→ Records for the exercise
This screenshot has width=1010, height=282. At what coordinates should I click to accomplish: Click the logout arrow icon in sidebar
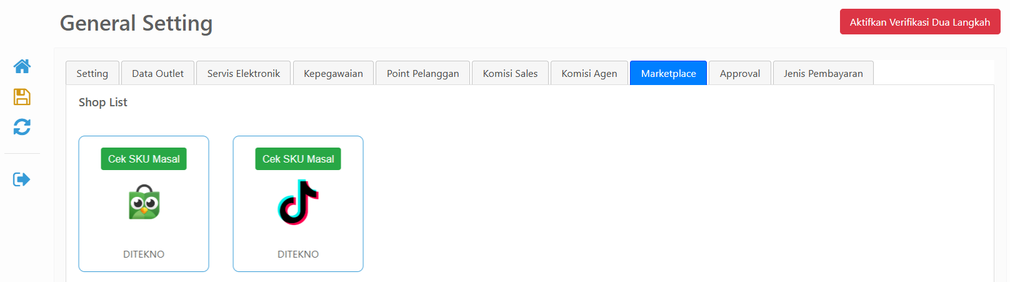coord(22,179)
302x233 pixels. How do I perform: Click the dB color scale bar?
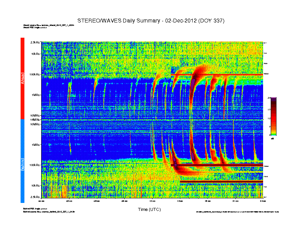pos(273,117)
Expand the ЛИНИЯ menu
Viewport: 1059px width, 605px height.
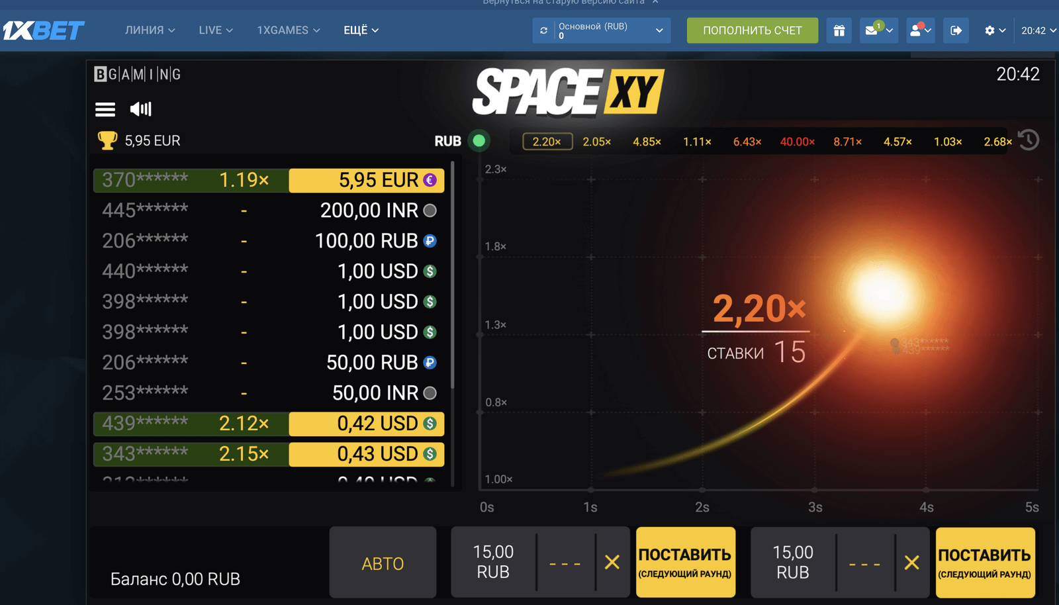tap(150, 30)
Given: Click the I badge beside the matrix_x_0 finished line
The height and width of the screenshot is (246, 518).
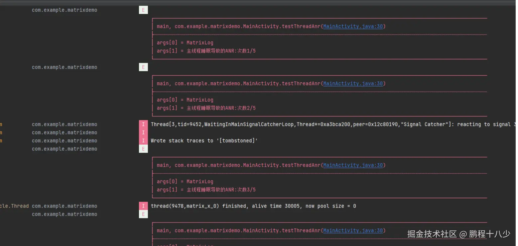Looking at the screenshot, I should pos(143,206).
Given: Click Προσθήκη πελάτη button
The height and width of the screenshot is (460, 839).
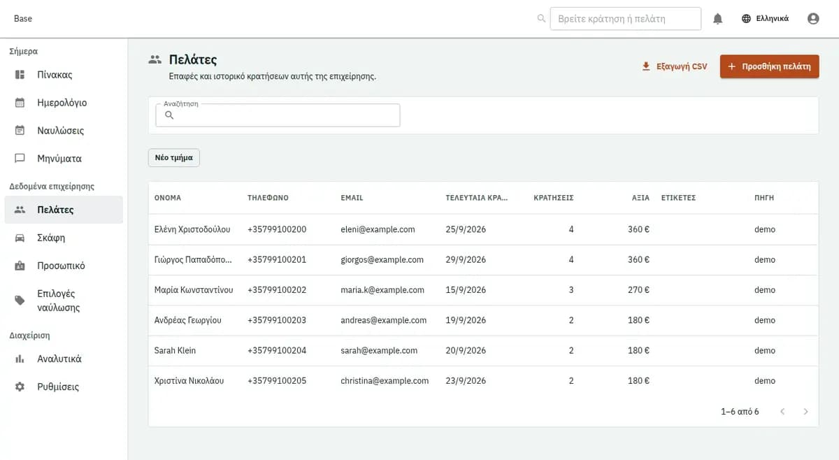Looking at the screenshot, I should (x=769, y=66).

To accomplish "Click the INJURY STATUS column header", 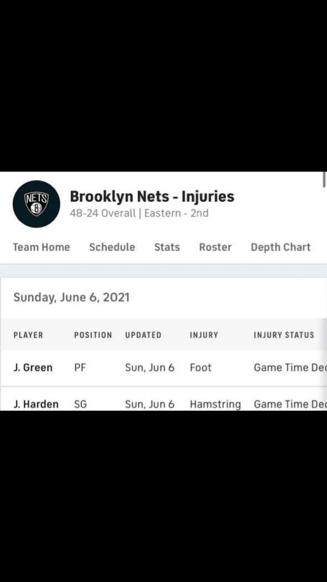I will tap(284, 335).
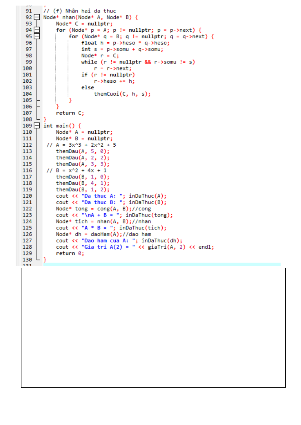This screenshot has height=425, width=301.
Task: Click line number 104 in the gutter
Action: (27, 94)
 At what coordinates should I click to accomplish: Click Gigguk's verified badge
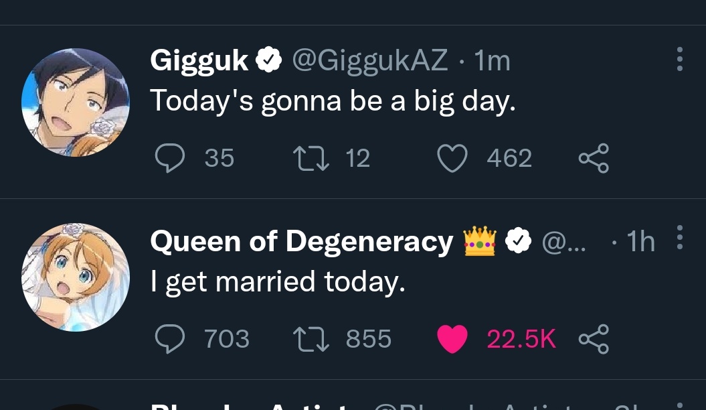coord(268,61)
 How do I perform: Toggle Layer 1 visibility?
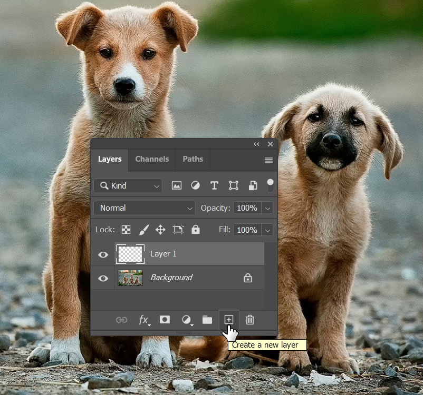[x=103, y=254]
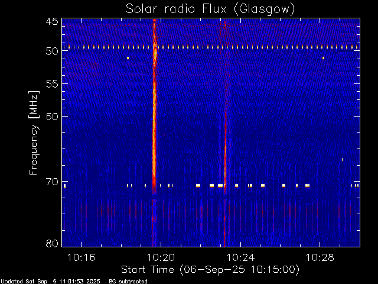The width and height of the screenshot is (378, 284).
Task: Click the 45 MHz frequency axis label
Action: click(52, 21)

==

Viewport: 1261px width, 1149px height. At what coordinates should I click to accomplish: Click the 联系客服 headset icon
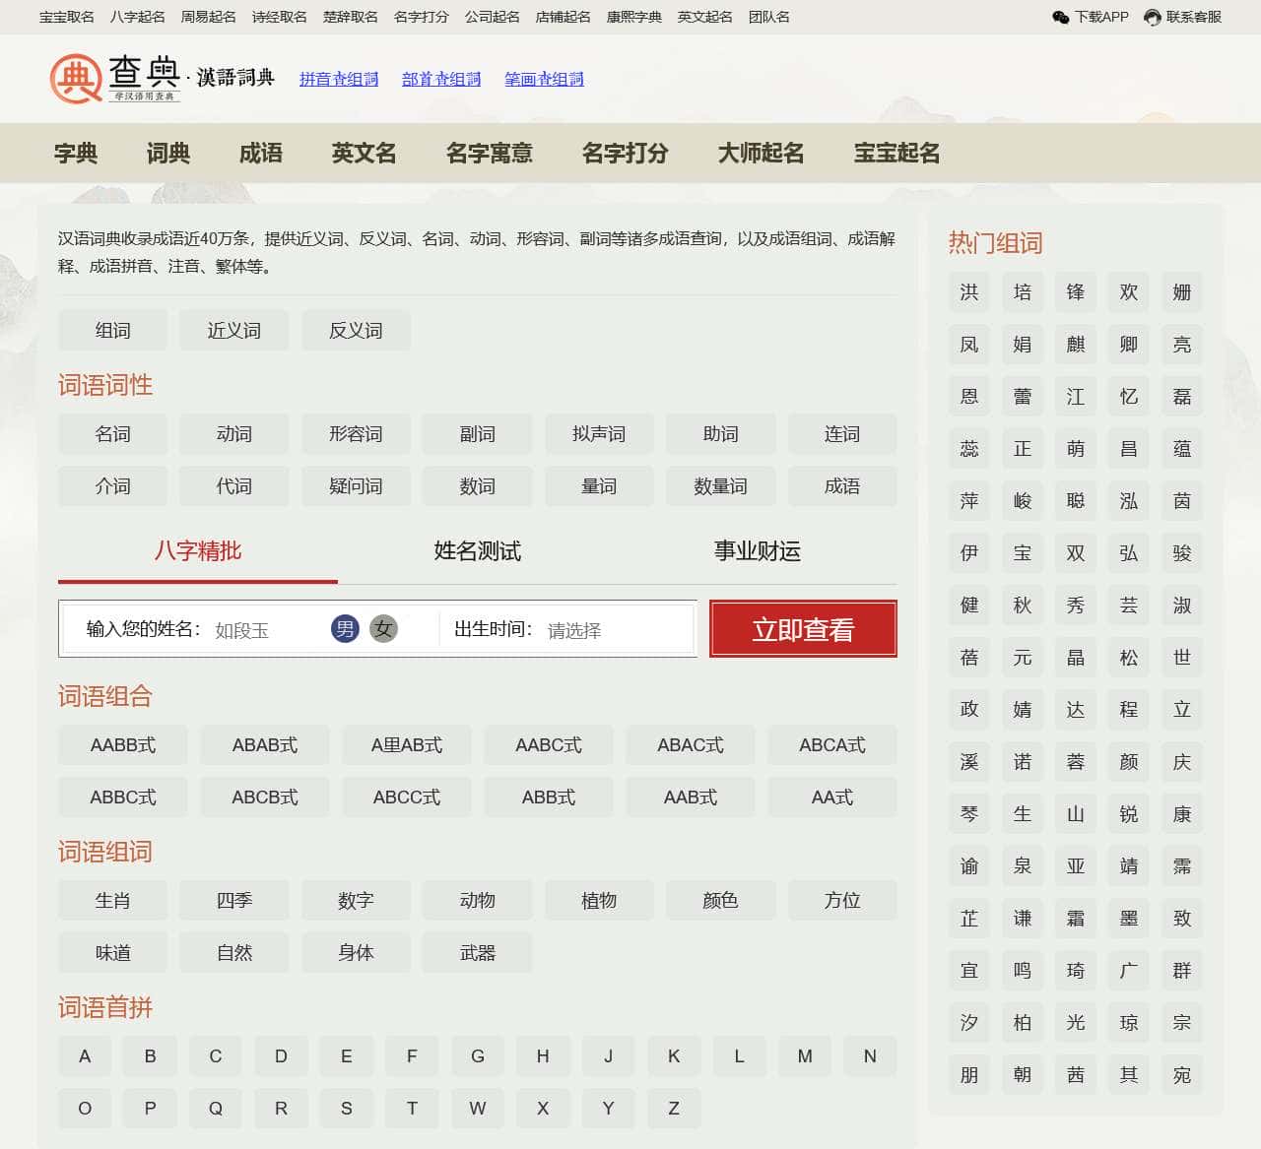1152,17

→ Exercise aim
Look over the records above and copy each line that includes the string "Given".

→ Exercise result
Given: Click the I badge beside the matrix_x_0 finished line
Given: Click Προσθήκη πελάτη button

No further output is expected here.